# The Ubuntu Forum Community > Ubuntu Official Flavours Support > Desktop Environments > [ubuntu] Can't Shut Down X server in 12.04

## SevenThunders

This is really bizarre but I need to run the nvidia proprietary drivers for the latest CUDA support. As many have noted the proprietary Nvidia drivers (295.40) are very buggy causing 3D acceleration to fail.
(see)
https://bugs.launchpad.net/ubuntu/+s...rs/+bug/982485

So some new drivers were released and I wanted to install them, but no method I have tried allows me to actually shut down the X server so that I can run the driver install.

I can log into the recovery console, but X is still running.  OK fine I then run sudo /etc/init.d/gdm stop.

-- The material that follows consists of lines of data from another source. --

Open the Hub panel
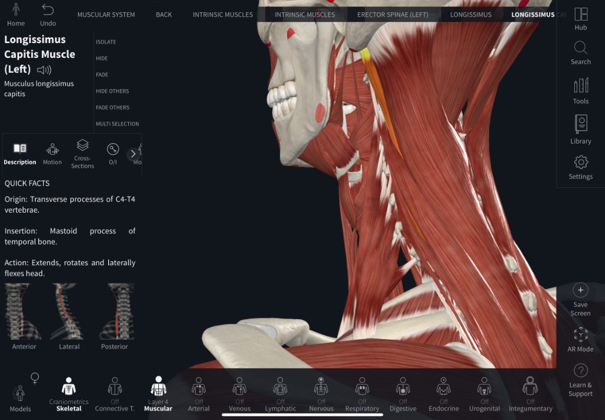click(x=580, y=15)
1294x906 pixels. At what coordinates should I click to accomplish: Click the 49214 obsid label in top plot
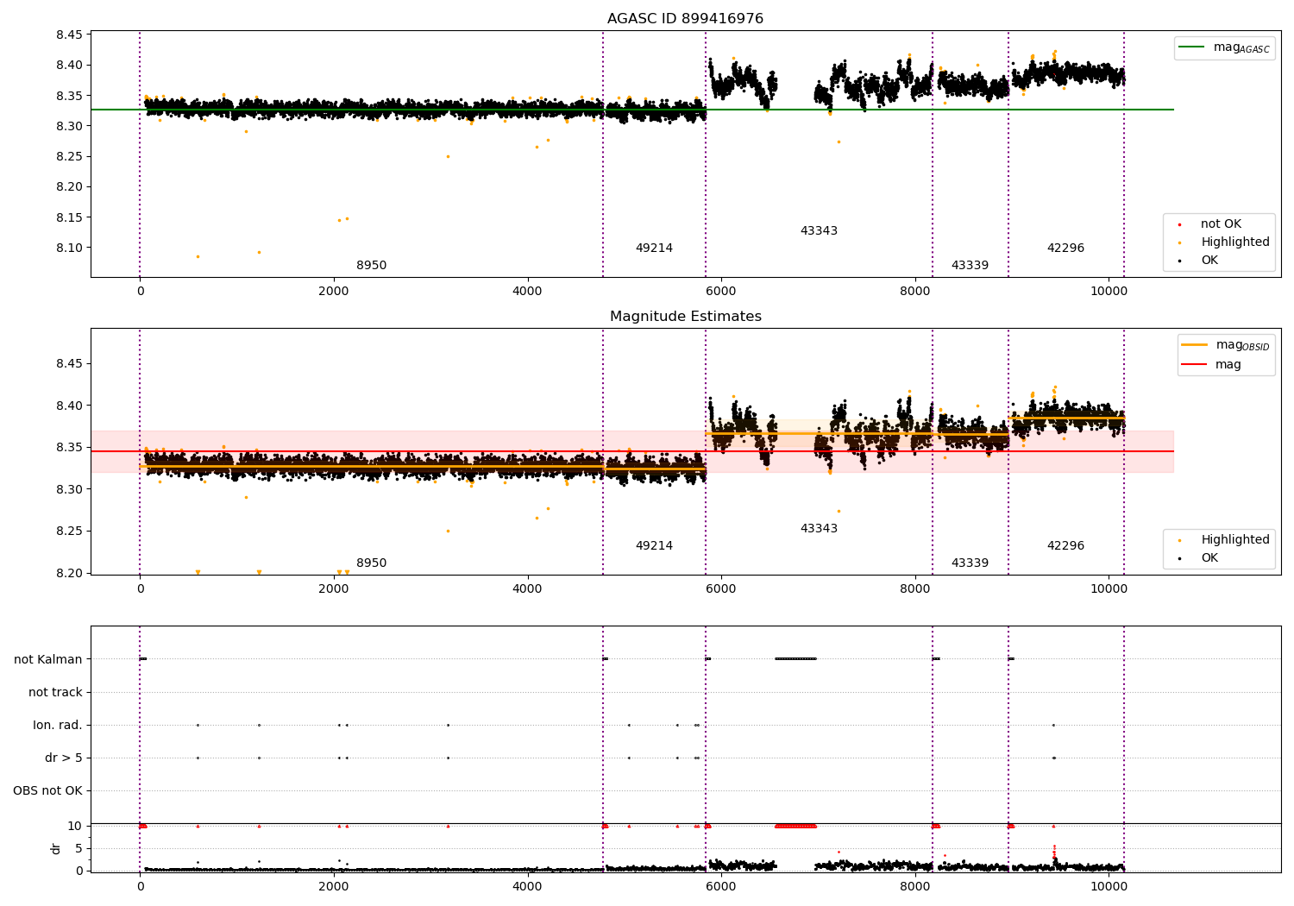point(654,249)
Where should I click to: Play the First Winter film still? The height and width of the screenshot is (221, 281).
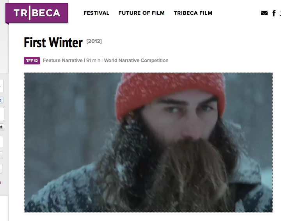click(x=148, y=143)
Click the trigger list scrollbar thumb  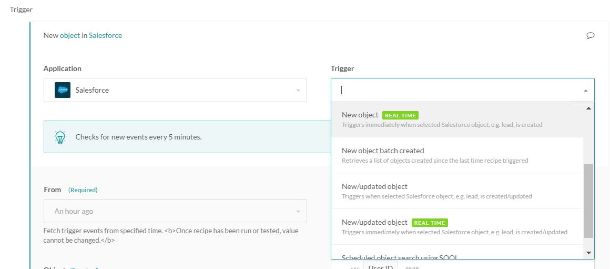(x=588, y=200)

Sorry X is still running.  OK I will kill the X process then after finding the process ID via ps axl.
(eg sudo kill -9 xpid)

Nope that kills the whole console session and restarts X.  Same thing happens with  rightAlt-print-k  .  telinit 3 gives me the same useless loop.  X will just automatically restart.

I'd say this is pretty useless behavior.  Whats the preferred way of killing X to install proprietary video drivers?  I've spent about an hour trying to find it.

----------


## SevenThunders

Apparently running console recovery from the main grub menu is utterly useless as well.  It starts in freakin read only mode!  So no changes can be made!  How useful.

I can't believe this.  There is no way to turn off X and run a basic console that is of any use?  It's insane!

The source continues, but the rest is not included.